E’ stato più facile ai detrattori far emergere le difficoltà di uso dei nuovi strumenti di valutazione piuttosto che avviare un’azione educativa al giudizio, che peraltro si è evidenziato più utile agli stakeholder che dovevano interessarsi del possesso di reali capacità di sviluppo delle competenze senza badare ai voti attribuiti.

A motivo di una maggiore facilità di comunicazione e di compilazione il ministro Gelmini tornò ai numeri, ma nel frattempo nella scuola primaria la cultura valutativa era cambiata e così vennero reintrodotti i giudizi, anche se con alcuni sbarramenti, mentre nella secondaria di primo grado rimasero i voti, provocando una notevole discontinuità per gli istituti comprensivi.
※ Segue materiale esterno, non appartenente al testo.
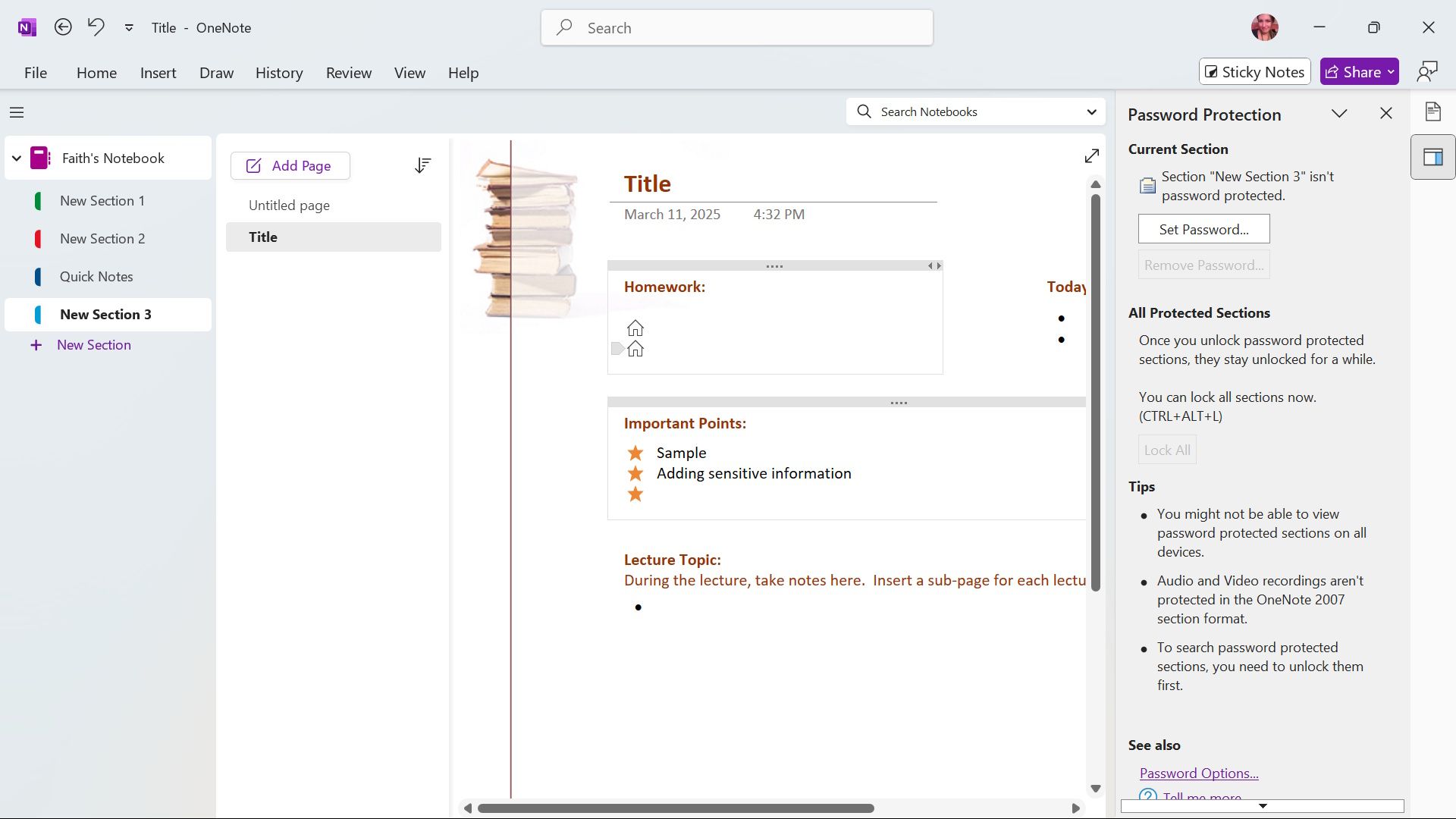The image size is (1456, 819).
Task: Click the Undo icon in title bar
Action: [96, 27]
Fu prevista anche la certificazione delle competenze, ma per accondiscendere più ad esigenze esterne, soprattutto per chi voleva abbandonare la scuola, ma per il passaggio alle classi successive valeva la media del sei. Ora verrà riproposto anche il voto in condotta a fare media.

Il pronunciamento delle associazioni è per l’eliminazione dei voti, proprio in un momento in cui una parte della politica intende scardinare anche i giudizi della primaria per riportare le valutazioni numeriche, motivando ancora una volta per la comodità di comunicazione, senza una riflessione appropriata su cosa comunicano i voti e cosa capiscono veramente, aldilà della tradizione, le famiglie ed il mondo esterno. Non proviene certo dalla ricerca psico-pedagogica l’idea che la “mortificazione è una modalità di preparazione alla vita vera con le sue difficoltà” e che quindi la bocciatura, ripresa ampiamente dopo la pandemia, sia “salutare”. Una pedagogia democratica, in linea con la nostra Costituzione, necessita di una valutazione libera dal voto – sostengono le associazioni – e non sono poche le scuole, anche di secondo grado, che utilizzano altri strumenti per evitare anche ansia e disagi, oltre che indurre spesso all’abbandono. L’abolizione dei voti nella scuola primaria poi non ha certo nuociuto a brillanti piazzamenti nelle indagini internazionali.

Le associazioni chiedono al ministero di dar seguito al programma di formazione del corpo docente anche là dove l’abolizione dei voti non è ancora applicata. Si ritiene che aprire un dibattito culturale serio nelle aule scolastiche prima ancora che in quelle parlamentari, sia utile per accompagnare anche le iniziative spontanee in tal senso. Il successo delle figure del tutor e dell’orientatore volute dal ministro Valditara non è indifferente rispetto al sistema valutativo.

Le firmatarie del documento sollecitano lo stesso ministero, la società civile, le organizzazioni sindacali e culturali, il mondo della ricerca e dell’università, a contrastare ogni tentativo di chi rivendica un ritorno al voto, che non farebbe altro che confermare – a loro avviso – una scuola selettiva, arretrata culturalmente e professionalmente, oltre che tenere ancora una volta studenti, insegnanti, dirigenti, genitori, ostaggio di riforme incompiute. A prescindere dalle opinioni sul tema specifico, è da auspicare che tante altre questioni aperte sul nostro sistema scolastico vengano affrontate da una presenza attiva e incisiva della comunità professionale.